## Given request
In the forum thread on hybrid car powertrains, retype the passage verbatim from "The system is" up to and including "90 or 100%).".

## Extracted text

------------------------------------------------

What you have conveniently left out of the quote from Wikipedia is the next line: " When the engine is running it may be periodically mechanically linked (by a clutch) to a planetary gear set, and hence the output drive axle, to improve energy efficiency"

So, YES the electric motor and the ICE CAN and DO run at the same time in the Volt. The designers at GM took a long time to work out the timing and sequencing of the electric motor and ICE to achieve maximum efficiency. It delayed the introduction of the Volt by many months, as I recall.


----------



## electric_driver (Feb 4, 2017)

electro wrks said:


> What you have conveniently left out of the quote from Wikipedia is the next line: " When the engine is running it may be periodically mechanically linked (by a clutch) to a planetary gear set, and hence the output drive axle, to improve energy efficiency"
> So, YES the electric motor and the ICE CAN and DO run at the same time in the Volt.


I looked into the GM Voltec powertrain and examined the details.
The system is still different, despite that electric motor and ICE can indeed run at the same time. The difference lies in the fact that my system (when in the "fail safe mode") just uses the electricity generated from the internal combustion engine's alternators to power the electric engine whereas the GM Volt either:
* mechanically links the internal combustion engine to the axle on which the wheels are mounted
* or use the internal combustion engine to generate electricity with so as to recharge the battery with this 
For that last one, it even does this only to keep the battery at the minimum charge level (30% of capacity). So it won't charge the battery fully (to 90 or 100%).



dcb said:


> my prius only goes about a mile on electric. It has a very small capacity battery by comparison, most hybrids do. This is not some new or even groundbreaking idea.


I looked into the Toyota Prius as well.
The Toyota Prius is a parallel hybrid, not a series hybrid (as my system).

------------------------------------------------

## Stored data
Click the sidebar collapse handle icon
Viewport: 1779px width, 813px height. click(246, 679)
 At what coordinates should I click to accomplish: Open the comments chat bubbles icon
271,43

------------------------------------------------

## Result below
The system is still different, despite that electric motor and ICE can indeed run at the same time. The difference lies in the fact that my system (when in the "fail safe mode") just uses the electricity generated from the internal combustion engine's alternators to power the electric engine whereas the GM Volt either:
* mechanically links the internal combustion engine to the axle on which the wheels are mounted
* or use the internal combustion engine to generate electricity with so as to recharge the battery with this 
For that last one, it even does this only to keep the battery at the minimum charge level (30% of capacity). So it won't charge the battery fully (to 90 or 100%).